(Records drawn from a dataset)

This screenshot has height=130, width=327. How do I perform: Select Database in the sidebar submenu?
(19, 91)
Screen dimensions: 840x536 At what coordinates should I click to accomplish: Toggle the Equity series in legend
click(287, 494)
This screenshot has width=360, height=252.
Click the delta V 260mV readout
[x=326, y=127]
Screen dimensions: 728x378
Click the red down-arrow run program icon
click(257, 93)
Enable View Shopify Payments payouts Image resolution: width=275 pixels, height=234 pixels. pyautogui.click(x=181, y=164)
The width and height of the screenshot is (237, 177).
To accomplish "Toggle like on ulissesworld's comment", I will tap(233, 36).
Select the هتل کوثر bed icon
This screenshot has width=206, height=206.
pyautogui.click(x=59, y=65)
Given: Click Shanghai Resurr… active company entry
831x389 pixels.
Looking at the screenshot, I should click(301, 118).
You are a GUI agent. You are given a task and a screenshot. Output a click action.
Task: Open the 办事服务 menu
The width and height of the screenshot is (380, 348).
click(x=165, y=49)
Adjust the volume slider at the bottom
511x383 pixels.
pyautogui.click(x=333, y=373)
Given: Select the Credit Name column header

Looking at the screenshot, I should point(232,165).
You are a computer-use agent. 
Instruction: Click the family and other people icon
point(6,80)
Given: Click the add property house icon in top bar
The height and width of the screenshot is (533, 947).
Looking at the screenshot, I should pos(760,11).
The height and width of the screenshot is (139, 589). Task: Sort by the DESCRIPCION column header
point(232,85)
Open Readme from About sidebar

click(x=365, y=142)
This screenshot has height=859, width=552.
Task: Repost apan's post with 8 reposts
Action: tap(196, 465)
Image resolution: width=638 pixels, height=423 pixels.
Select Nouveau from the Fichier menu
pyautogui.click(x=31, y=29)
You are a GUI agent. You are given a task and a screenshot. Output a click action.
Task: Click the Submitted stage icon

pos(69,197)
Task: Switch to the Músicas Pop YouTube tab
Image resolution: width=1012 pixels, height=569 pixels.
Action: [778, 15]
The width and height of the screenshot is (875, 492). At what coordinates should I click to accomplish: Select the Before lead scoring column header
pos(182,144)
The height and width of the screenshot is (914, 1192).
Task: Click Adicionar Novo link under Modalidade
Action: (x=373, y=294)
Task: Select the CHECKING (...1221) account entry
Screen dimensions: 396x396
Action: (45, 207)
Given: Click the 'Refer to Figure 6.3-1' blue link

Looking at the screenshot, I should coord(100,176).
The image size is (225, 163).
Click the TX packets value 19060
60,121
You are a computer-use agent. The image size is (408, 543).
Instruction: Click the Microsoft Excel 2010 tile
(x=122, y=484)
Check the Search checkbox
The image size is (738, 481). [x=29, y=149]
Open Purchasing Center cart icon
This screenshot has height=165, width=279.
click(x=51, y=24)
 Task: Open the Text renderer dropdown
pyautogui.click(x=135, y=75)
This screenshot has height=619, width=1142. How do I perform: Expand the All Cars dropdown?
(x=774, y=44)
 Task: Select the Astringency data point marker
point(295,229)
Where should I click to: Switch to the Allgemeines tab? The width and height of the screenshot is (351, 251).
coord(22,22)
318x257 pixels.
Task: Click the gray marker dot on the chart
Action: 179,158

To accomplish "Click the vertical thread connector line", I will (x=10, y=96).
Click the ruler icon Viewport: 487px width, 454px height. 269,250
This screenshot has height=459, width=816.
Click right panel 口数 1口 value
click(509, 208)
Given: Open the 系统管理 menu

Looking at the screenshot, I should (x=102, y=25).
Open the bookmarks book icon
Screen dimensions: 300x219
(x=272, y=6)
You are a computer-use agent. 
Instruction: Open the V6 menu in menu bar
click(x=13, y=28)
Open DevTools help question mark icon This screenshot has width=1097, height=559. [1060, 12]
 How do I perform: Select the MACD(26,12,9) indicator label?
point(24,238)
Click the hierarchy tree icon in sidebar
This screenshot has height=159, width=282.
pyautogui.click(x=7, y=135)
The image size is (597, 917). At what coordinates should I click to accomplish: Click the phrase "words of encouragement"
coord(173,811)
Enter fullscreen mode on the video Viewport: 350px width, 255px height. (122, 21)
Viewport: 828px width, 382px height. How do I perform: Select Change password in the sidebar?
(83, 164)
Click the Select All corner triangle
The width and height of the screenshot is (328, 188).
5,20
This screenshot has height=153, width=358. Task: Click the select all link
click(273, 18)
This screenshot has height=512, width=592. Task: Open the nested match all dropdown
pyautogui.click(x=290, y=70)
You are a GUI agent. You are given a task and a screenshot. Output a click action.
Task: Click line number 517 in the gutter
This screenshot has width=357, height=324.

### Work request
Using the data above, return each line exactly as written.

### Finished task
This screenshot has height=130, width=327. How do I perform: Select Database in the sidebar submenu?
(19, 91)
Screen dimensions: 840x536 At what coordinates should I click to accomplish: Toggle the Equity series in legend
click(287, 494)
This screenshot has width=360, height=252.
Click the delta V 260mV readout
[x=326, y=127]
Screen dimensions: 728x378
Click the red down-arrow run program icon
click(257, 93)
Enable View Shopify Payments payouts Image resolution: width=275 pixels, height=234 pixels. pyautogui.click(x=181, y=164)
The width and height of the screenshot is (237, 177).
To accomplish "Toggle like on ulissesworld's comment", I will tap(233, 36).
Select the هتل کوثر bed icon
This screenshot has width=206, height=206.
pyautogui.click(x=59, y=65)
Given: Click Shanghai Resurr… active company entry
831x389 pixels.
Looking at the screenshot, I should click(301, 118).
You are a GUI agent. You are given a task and a screenshot. Output a click action.
Task: Open the 办事服务 menu
The width and height of the screenshot is (380, 348).
click(x=165, y=49)
Adjust the volume slider at the bottom
511x383 pixels.
pyautogui.click(x=333, y=373)
Given: Select the Credit Name column header

Looking at the screenshot, I should point(232,165).
You are a computer-use agent. 
Instruction: Click the family and other people icon
point(6,80)
Given: Click the add property house icon in top bar
The height and width of the screenshot is (533, 947).
Looking at the screenshot, I should pos(760,11).
The height and width of the screenshot is (139, 589). Task: Sort by the DESCRIPCION column header
point(232,85)
Open Readme from About sidebar

click(x=365, y=142)
This screenshot has height=859, width=552.
Task: Repost apan's post with 8 reposts
Action: tap(196, 465)
Image resolution: width=638 pixels, height=423 pixels.
Select Nouveau from the Fichier menu
pyautogui.click(x=31, y=29)
You are a GUI agent. You are given a task and a screenshot. Output a click action.
Task: Click the Submitted stage icon

pos(69,197)
Task: Switch to the Músicas Pop YouTube tab
Image resolution: width=1012 pixels, height=569 pixels.
Action: [778, 15]
The width and height of the screenshot is (875, 492). At what coordinates should I click to accomplish: Select the Before lead scoring column header
pos(182,144)
The height and width of the screenshot is (914, 1192).
Task: Click Adicionar Novo link under Modalidade
Action: (x=373, y=294)
Task: Select the CHECKING (...1221) account entry
Screen dimensions: 396x396
Action: (45, 207)
Given: Click the 'Refer to Figure 6.3-1' blue link

Looking at the screenshot, I should coord(100,176).
The image size is (225, 163).
Click the TX packets value 19060
60,121
You are a computer-use agent. The image size is (408, 543).
Instruction: Click the Microsoft Excel 2010 tile
(x=122, y=484)
Check the Search checkbox
The image size is (738, 481). [x=29, y=149]
Open Purchasing Center cart icon
This screenshot has height=165, width=279.
click(x=51, y=24)
 Task: Open the Text renderer dropdown
pyautogui.click(x=135, y=75)
This screenshot has height=619, width=1142. How do I perform: Expand the All Cars dropdown?
(x=774, y=44)
 Task: Select the Astringency data point marker
point(295,229)
Where should I click to: Switch to the Allgemeines tab? The width and height of the screenshot is (351, 251).
coord(22,22)
318x257 pixels.
Task: Click the gray marker dot on the chart
Action: 179,158

To accomplish "Click the vertical thread connector line", I will (x=10, y=96).
Click the ruler icon Viewport: 487px width, 454px height. 269,250
This screenshot has height=459, width=816.
Click right panel 口数 1口 value
click(509, 208)
Given: Open the 系统管理 menu

Looking at the screenshot, I should (x=102, y=25).
Open the bookmarks book icon
Screen dimensions: 300x219
(x=272, y=6)
You are a computer-use agent. 
Instruction: Open the V6 menu in menu bar
click(x=13, y=28)
Open DevTools help question mark icon This screenshot has width=1097, height=559. [1060, 12]
 How do I perform: Select the MACD(26,12,9) indicator label?
point(24,238)
Click the hierarchy tree icon in sidebar
This screenshot has height=159, width=282.
pyautogui.click(x=7, y=135)
The image size is (597, 917). At what coordinates should I click to accomplish: Click the phrase "words of encouragement"
coord(173,811)
Enter fullscreen mode on the video Viewport: 350px width, 255px height. (122, 21)
Viewport: 828px width, 382px height. How do I perform: Select Change password in the sidebar?
(83, 164)
Click the Select All corner triangle
The width and height of the screenshot is (328, 188).
5,20
This screenshot has height=153, width=358. Task: Click the select all link
click(273, 18)
This screenshot has height=512, width=592. Task: Open the nested match all dropdown
pyautogui.click(x=290, y=70)
You are a GUI agent. You are given a task and a screenshot. Output a click action.
Task: Click line number 517 in the gutter
This screenshot has width=357, height=324.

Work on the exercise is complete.